> **Work instructions**: Produce a verbatim transcript of the entries below, excluding pictures.

> **Material for this task**:
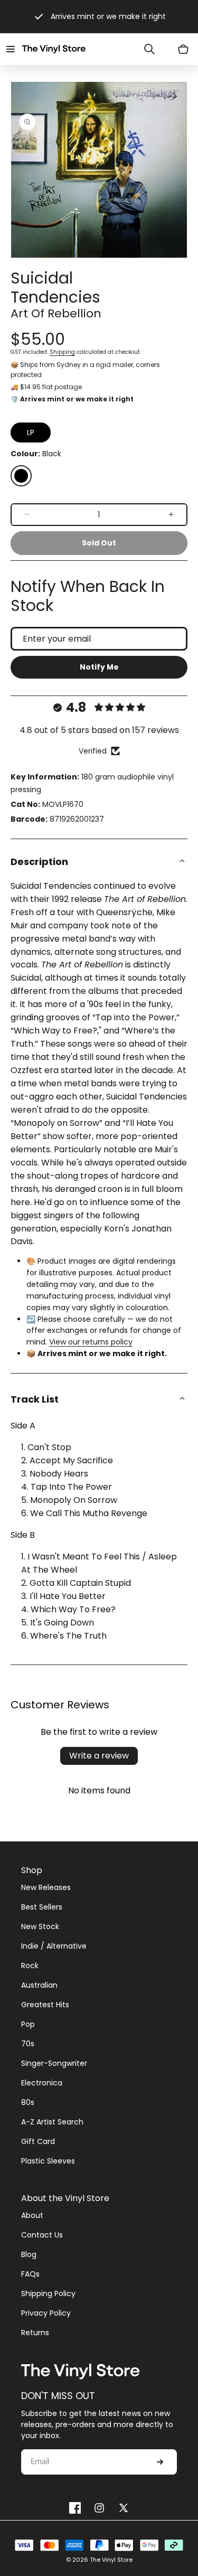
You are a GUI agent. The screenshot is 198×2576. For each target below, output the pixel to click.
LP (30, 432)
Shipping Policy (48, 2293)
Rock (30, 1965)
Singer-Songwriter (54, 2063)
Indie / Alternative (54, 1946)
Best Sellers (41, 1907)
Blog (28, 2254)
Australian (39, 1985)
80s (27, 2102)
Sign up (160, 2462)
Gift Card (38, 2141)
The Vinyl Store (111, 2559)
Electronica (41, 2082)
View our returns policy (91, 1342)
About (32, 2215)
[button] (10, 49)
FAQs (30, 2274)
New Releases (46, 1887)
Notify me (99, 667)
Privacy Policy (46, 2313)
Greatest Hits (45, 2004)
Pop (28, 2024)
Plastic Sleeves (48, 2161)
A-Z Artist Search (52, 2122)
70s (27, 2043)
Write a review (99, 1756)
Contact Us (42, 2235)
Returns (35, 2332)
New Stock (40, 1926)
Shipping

> **Exercise solution**:
You are a GUI agent. The screenshot is 198×2576. For each target below, output the pixel to click.
LP (30, 432)
Shipping Policy (48, 2293)
Rock (30, 1965)
Singer-Songwriter (54, 2063)
Indie / Alternative (54, 1946)
Best Sellers (41, 1907)
Blog (28, 2254)
Australian (39, 1985)
80s (27, 2102)
Sign up (160, 2462)
Gift Card (38, 2141)
The Vinyl Store (111, 2559)
Electronica (41, 2082)
View our returns policy (91, 1342)
About (32, 2215)
[button] (10, 49)
FAQs (30, 2274)
New Releases (46, 1887)
Notify me (99, 667)
Privacy Policy (46, 2313)
Greatest Hits (45, 2004)
Pop (28, 2024)
Plastic Sleeves (48, 2161)
A-Z Artist Search (52, 2122)
70s (27, 2043)
Write a review (99, 1756)
Contact Us (42, 2235)
Returns (35, 2332)
New Stock (40, 1926)
Shipping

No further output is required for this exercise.